If you're ready to give D2 another chance, try a Camillus CUDA Maxx bowie. Great kitchen knife, sharp and strong, broad but thin flat ground blade, and you don't need a sheath because it folds right up into its titanium framelock handle.
 
For everyday use, the Buck 110 Lockback is a great knife. I use mine all the time and it still works like it just came out of the factory. I love that knife. It does anything you need it to do in any situation. It also has a firm, steady grip. There are no rubber inserts or anything like that. But once you hold that knife your hand, it is going to stay there until you decide when it needs to go back. It will never fly out of your hands. It will never let you down. With a 3.75 inch blade, classic lockback design, and incredibly reliable and sharp blade, this is the ultimate all-around knife. Check it out.
Buck-Folding-Hunter-Knife110.jpg
 
agreed on the kitchen knife. i am most comfortable using a larger yet simple knife for most tasks.
 
Michael,

I have the same thing in mind...I was going to get a small gyuto, get a custom sheath made for it, then use it as a camp kitchen knife. It'll come in under $100, I think.

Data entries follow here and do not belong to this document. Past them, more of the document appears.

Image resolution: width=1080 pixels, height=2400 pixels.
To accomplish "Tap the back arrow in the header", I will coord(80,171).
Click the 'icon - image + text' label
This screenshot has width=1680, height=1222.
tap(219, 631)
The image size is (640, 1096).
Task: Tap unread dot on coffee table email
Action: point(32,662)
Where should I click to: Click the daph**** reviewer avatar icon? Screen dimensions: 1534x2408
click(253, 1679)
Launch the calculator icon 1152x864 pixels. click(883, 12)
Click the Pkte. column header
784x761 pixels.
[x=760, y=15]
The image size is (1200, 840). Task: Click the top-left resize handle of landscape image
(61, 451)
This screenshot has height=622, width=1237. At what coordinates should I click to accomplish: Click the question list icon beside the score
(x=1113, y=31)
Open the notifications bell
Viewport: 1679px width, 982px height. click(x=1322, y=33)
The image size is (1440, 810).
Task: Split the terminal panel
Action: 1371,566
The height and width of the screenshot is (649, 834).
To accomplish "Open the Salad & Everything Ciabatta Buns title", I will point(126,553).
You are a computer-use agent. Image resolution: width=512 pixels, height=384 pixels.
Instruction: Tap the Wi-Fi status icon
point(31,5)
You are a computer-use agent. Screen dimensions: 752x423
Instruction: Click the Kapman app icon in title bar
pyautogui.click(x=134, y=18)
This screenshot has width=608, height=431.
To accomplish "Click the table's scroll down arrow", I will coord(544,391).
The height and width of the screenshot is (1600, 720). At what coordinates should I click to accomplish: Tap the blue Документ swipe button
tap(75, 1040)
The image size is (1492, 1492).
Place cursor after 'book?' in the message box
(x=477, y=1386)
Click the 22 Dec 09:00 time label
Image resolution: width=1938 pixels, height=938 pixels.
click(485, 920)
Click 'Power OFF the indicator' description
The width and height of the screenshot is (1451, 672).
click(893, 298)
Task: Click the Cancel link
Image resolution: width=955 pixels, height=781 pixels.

The tactical fixed blade knives are not true kitchen knives in that they are too heavy and thick, I feel. The flat grind ones are a lot better than the sabre grinds. I plan to use my Gambit in the same way as a kitchen knife.
 
I guess I would ask how intricate the camp cooking work is that you do. I just bought a Bark River North Star and used it to cook my entire meal last night and it worked fantastically. It does not have the wide blade that the others on this thread do, but it slices like crazy and did an overall great job.

The part I REALLY like about it is that it is really a bushcraft knife and so it can be a go to knife in the field, around the camp or on a hike when you need it to be. It is a very stout little blade.

Downfalls would be that is is a medium sized handle (worked fine for me, but some like them big) and it is really not great for stabbing as there is not much to protect the hand from sliding.
 
kbog, I've got a Highland and I could stab with that -- you just have to palm the butt to keep your hand from slipping forward.
 
Esav Benyamin said:
kbog, I've got a Highland and I could stab with that -- you just have to palm the butt to keep your hand from slipping forward.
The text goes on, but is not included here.